Casino follows Sam "Ace" Rothstein (De Niro), a Jewish American gambling expert handicapper who is asked by the Chicago Outfit to oversee the day-to-day casino and hotel operations at the Tangiers Casino in Las Vegas. Other major characters include Nicky Santoro (Pesci), a "made man" and friend of Sam, and Ginger McKenna (Stone), a streetwise chip hustler with whom Sam marries and has a daughter. The film details Sam's operation of the casino, the difficulties he confronts in his job, the Mafia's involvement with the casino, and the gradual breakdown of his relationships and standing, as Las Vegas changes over the years.

The primary characters are based on real people: Sam is inspired by the life of Frank Rosenthal, also known as "Lefty," who ran the Stardust, Fremont, Marina, and Hacienda casinos in Las Vegas for the Chicago Outfit from 1968 until 1981. Nicky and Ginger are based on mob enforcer Anthony Spilotro and former dancer and socialite Geri McGee, respectively.

Casino was released on November 22, 1995, by Universal Pictures, to a mostly positive critical reception, and was a worldwide box office success. Stone's performance was singled out for acclaim, earning her a Golden Globe Award for Best Actress in a Motion Picture – Drama and a nomination for the Academy Award for Best Actress.

Plot

In 1973, sports handicapper and Mafia associate Sam "Ace" Rothstein is sent by the Chicago Mafia to Las Vegas to run the Tangiers Casino. Front man Philip Green serves as the casino and hotel CEO, but Sam unofficially runs everything. Sam quickly doubles the casino's profits, with cash skimmed directly from the count room and delivered to the Midwest Mafia bosses. Chicago boss Remo Gaggi sends Sam's childhood friend and mob enforcer, Nicky Santoro, to protect Sam and the casino. Nicky makes sure everyone is kept in line, but his own criminal activities start drawing too much media and law enforcement attention. He recruits his younger brother Dominick and childhood friend Frankie Marino to gather a crew that specializes in shakedowns, burglaries and jewelry heists. Nicky is eventually placed in the Nevada Black Book, banning him from every casino in Nevada.

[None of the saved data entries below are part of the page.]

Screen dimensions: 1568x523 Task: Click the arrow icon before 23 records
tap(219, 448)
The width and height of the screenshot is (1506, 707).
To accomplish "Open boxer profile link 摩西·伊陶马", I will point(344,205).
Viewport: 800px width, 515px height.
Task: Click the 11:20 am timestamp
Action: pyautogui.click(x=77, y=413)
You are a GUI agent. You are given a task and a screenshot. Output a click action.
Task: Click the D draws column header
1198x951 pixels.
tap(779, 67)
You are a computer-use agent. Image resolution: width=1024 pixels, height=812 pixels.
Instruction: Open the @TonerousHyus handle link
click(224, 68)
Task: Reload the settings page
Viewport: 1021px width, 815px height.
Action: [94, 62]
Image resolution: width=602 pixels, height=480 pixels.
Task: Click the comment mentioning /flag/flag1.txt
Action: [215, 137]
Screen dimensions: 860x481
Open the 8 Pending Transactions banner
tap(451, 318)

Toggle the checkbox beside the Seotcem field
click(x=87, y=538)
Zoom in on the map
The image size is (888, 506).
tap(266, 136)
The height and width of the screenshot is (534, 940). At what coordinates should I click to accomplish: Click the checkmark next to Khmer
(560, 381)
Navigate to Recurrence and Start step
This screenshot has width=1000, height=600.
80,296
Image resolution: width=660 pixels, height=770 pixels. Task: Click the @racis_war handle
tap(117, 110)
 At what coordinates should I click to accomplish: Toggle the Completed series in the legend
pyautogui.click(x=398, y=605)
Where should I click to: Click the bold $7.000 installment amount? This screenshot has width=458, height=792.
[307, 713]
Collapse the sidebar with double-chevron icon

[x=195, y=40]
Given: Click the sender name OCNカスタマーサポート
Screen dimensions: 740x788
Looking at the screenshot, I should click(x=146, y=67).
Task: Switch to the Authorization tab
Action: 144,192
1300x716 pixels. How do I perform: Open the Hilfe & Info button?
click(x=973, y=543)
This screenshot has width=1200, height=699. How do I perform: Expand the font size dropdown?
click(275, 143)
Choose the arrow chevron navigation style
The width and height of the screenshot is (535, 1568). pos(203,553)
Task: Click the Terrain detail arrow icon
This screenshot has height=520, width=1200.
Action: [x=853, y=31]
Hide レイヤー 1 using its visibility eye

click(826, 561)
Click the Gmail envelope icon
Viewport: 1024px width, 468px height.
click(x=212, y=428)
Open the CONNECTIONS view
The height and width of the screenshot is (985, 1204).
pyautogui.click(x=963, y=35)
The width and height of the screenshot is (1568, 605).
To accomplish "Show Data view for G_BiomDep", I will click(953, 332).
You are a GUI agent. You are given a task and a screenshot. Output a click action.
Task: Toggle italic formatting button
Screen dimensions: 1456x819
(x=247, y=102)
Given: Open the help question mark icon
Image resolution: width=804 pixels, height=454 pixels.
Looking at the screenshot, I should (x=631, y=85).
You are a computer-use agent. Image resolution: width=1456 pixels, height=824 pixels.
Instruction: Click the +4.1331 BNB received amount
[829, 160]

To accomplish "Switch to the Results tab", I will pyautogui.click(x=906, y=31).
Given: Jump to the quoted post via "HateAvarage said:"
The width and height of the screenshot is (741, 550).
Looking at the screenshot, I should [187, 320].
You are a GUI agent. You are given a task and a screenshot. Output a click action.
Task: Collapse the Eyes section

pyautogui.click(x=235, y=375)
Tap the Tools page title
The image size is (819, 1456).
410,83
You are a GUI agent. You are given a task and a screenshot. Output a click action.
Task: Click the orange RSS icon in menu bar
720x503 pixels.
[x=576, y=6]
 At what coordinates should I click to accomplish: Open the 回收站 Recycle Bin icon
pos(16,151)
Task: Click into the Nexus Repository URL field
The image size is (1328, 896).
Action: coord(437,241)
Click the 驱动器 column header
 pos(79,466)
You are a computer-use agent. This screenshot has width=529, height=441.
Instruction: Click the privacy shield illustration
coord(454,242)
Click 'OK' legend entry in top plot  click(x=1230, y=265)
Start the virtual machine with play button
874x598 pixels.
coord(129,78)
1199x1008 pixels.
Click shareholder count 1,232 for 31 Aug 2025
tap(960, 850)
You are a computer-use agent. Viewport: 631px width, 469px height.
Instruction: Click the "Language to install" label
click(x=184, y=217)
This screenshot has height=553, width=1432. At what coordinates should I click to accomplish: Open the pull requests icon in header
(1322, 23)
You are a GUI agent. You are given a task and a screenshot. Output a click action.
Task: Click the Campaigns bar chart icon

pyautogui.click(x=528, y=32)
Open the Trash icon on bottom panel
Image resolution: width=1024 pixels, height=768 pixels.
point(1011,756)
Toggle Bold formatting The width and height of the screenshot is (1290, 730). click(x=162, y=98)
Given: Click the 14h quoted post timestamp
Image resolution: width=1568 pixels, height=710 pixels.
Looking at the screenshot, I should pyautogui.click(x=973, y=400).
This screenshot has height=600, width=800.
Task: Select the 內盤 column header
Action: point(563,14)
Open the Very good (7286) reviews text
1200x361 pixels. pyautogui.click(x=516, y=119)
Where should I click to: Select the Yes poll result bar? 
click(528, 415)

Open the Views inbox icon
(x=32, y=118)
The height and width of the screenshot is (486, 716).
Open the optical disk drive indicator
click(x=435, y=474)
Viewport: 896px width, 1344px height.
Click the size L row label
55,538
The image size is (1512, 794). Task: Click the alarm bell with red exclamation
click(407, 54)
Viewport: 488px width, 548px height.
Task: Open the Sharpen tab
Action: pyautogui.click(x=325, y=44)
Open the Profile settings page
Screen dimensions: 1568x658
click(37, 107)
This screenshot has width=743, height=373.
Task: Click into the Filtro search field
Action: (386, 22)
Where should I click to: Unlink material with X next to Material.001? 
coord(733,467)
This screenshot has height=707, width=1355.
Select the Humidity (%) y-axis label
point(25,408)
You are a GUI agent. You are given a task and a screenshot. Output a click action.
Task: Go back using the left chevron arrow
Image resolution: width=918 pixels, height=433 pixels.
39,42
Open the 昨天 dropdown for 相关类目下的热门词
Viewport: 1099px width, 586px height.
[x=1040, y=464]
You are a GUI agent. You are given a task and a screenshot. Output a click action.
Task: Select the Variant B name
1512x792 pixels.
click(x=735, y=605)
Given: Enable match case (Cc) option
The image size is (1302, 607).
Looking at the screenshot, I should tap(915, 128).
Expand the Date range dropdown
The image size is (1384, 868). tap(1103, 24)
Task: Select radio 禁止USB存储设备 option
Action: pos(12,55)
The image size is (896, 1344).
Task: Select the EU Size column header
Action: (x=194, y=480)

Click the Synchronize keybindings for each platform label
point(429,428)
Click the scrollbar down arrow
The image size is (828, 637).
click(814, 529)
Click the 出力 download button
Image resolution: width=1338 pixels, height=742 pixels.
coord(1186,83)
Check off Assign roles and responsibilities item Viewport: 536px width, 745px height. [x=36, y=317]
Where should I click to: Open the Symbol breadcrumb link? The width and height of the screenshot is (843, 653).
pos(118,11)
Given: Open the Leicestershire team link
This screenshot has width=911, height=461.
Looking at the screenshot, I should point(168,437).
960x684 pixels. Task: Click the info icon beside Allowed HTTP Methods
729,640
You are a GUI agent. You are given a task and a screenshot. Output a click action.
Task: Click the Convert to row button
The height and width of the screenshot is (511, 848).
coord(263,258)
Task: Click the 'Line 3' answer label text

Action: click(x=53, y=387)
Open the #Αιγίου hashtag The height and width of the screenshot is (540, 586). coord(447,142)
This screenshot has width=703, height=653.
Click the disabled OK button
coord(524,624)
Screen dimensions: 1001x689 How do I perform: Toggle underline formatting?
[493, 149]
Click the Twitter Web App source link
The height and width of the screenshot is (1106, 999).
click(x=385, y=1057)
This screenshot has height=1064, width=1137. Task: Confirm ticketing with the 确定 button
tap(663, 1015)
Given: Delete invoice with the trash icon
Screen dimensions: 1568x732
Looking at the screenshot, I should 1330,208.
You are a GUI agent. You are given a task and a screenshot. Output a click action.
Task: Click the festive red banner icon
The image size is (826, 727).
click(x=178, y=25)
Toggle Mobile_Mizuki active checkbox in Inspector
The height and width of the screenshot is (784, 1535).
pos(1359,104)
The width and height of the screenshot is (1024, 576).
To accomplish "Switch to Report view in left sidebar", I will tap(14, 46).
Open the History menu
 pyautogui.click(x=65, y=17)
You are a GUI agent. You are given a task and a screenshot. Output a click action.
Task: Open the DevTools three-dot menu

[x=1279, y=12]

Sam meets and falls in love with beautiful hustler and former prostitute Ginger McKenna. They have a daughter, Amy, and marry, but their marriage is quickly thrown into turmoil due to Ginger's relationship with her longtime boyfriend, con artist Lester Diamond. Sam has Nicky's crew beat Lester when they catch him accepting $25,000 from her. In the mid-1970s, Ginger's problems intensify as she turns to drugs and alcohol.

In 1976, Sam fires slot manager Don Ward for incompetence. When Ward's brother-in-law, Clark County Commission chairman Pat Webb, fails to convince Sam to rehire Don, Webb arranges for Sam's gaming license to be denied, jeopardizing his position. Sam starts hosting a local television talk show from inside the casino, irritating both Nicky and the bosses back home for making himself such a public figure and bringing unneeded attention. Sam blames Nicky's recklessness for ongoing police and Nevada Gaming Board pressure, and the two argue furiously in the Mojave Desert after Sam tries to tell Nicky to leave Las Vegas.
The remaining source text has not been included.